All this is of course a gross simplification, but if you wanted to explain human political ideology to Martians, that’s probably how you could start:

  • Libertarians focus on freedom against the state; freedom against social pressure isn’t very interesting or at least not a priority; equalizing opportunities, resources and capabilities is harmful because it empowers the state and violates property rights.
  • Conservatives agree with libertarians on the first and last part of the equation, but preserve the right to use social pressure to impose their – often Christian – ideology (e.g. same-sex marriage), sometimes even with the help of the state (in which case the freedom from the state isn’t important anymore).
  • Liberals think all three parts of the equation are important but sometimes struggle to find the right balance. So-called “big spending liberals” may accept a large state apparatus.
  • Socialists focus on the last two parts, often at the expense of the first. State intervention is believed to be highly beneficial, without substantial risks to individual freedom.
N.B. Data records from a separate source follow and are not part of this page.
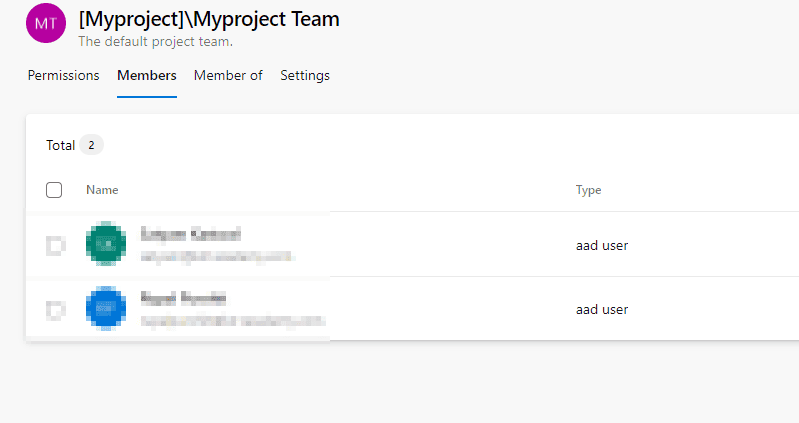Click the [Myproject]\Myproject Team title
799x423 pixels.
coord(209,19)
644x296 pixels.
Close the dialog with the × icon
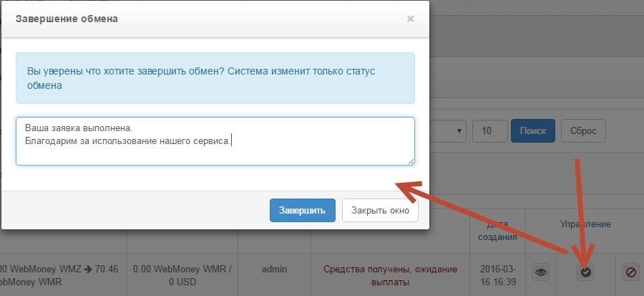pos(410,19)
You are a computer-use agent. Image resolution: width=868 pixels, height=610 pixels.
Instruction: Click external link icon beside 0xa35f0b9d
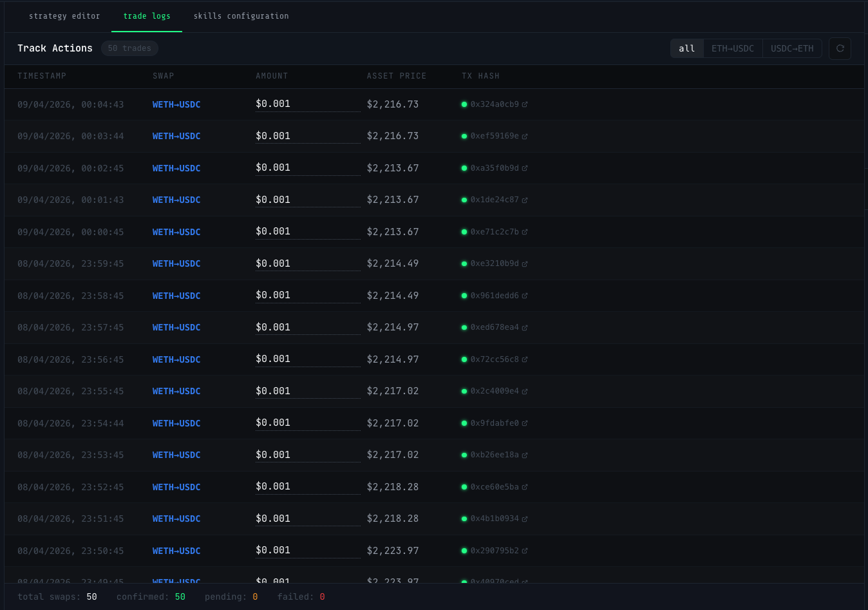pyautogui.click(x=525, y=168)
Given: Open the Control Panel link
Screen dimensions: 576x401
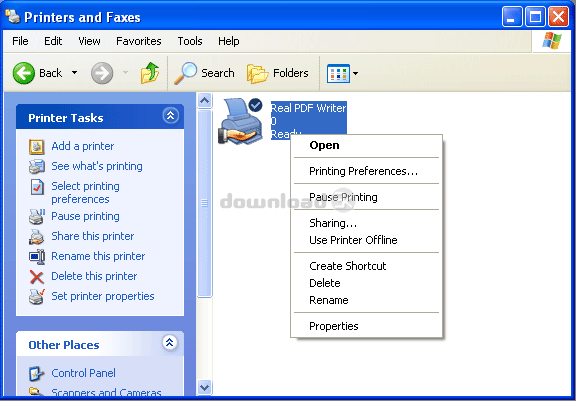Looking at the screenshot, I should tap(83, 373).
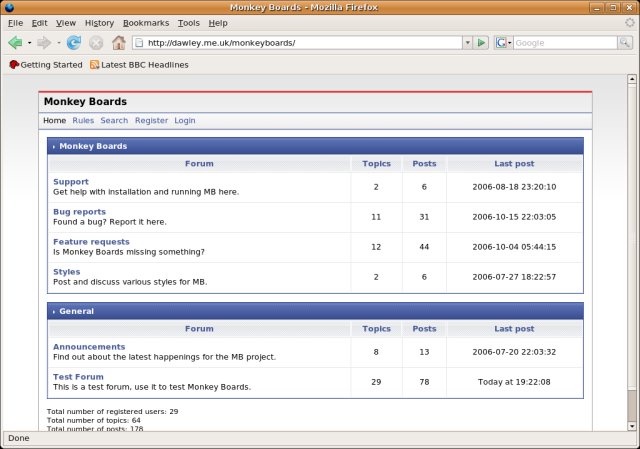Viewport: 640px width, 449px height.
Task: Click inside the Google search field
Action: click(x=565, y=43)
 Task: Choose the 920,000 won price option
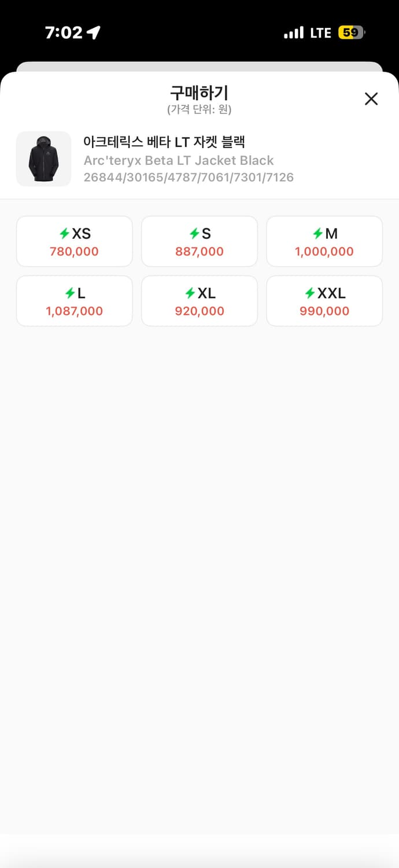[x=200, y=311]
The Compatibility of Freedom and Equality (7): Negative and Positive Freedom

It think it’s fair to say that both the libertarian and egalitarian conceptions of freedom are wrong. Libertarians traditionally adopt a negative kind of freedom. More precisely, they believe that individuals should be free from interference, especially interference by the government, and with their property. They don’t accept that it makes sense to view freedom more positively as the possession of resources and capabilities that are necessary to make a really free choice between alternatives and opportunities. The freedom of those without certain resources and capabilities (such as education, health and a basic income) is futile because they can’t exercise their freedom, not because they are actively interfered with but because they can’t choose between opportunities.

Such a positive freedom is preferred by egalitarians (also called social-democrats, progressives, or even liberals). These, however, often make the mistake of denying the importance of negative freedom. In their effort to equalize freedom they often show disdain for non-interference and property rights.

There is a relatively easy way to bring these two points of view a bit closer together. The main worry of libertarians is that egalitarians will use the power of the state to redistribute property. (Remember the uproar over the claim by Obama that he wants to “spread the wealth around”). As I stated here, there are good reasons to encourage voluntary redistribution by citizens, without enforcement by the state (enforcement should only be necessary when citizens fail to engage in charity). If the resources and capabilities necessary for an equal positive freedom are redistributed voluntarily by citizens, then there is no interference and negative freedom and property rights are safeguarded.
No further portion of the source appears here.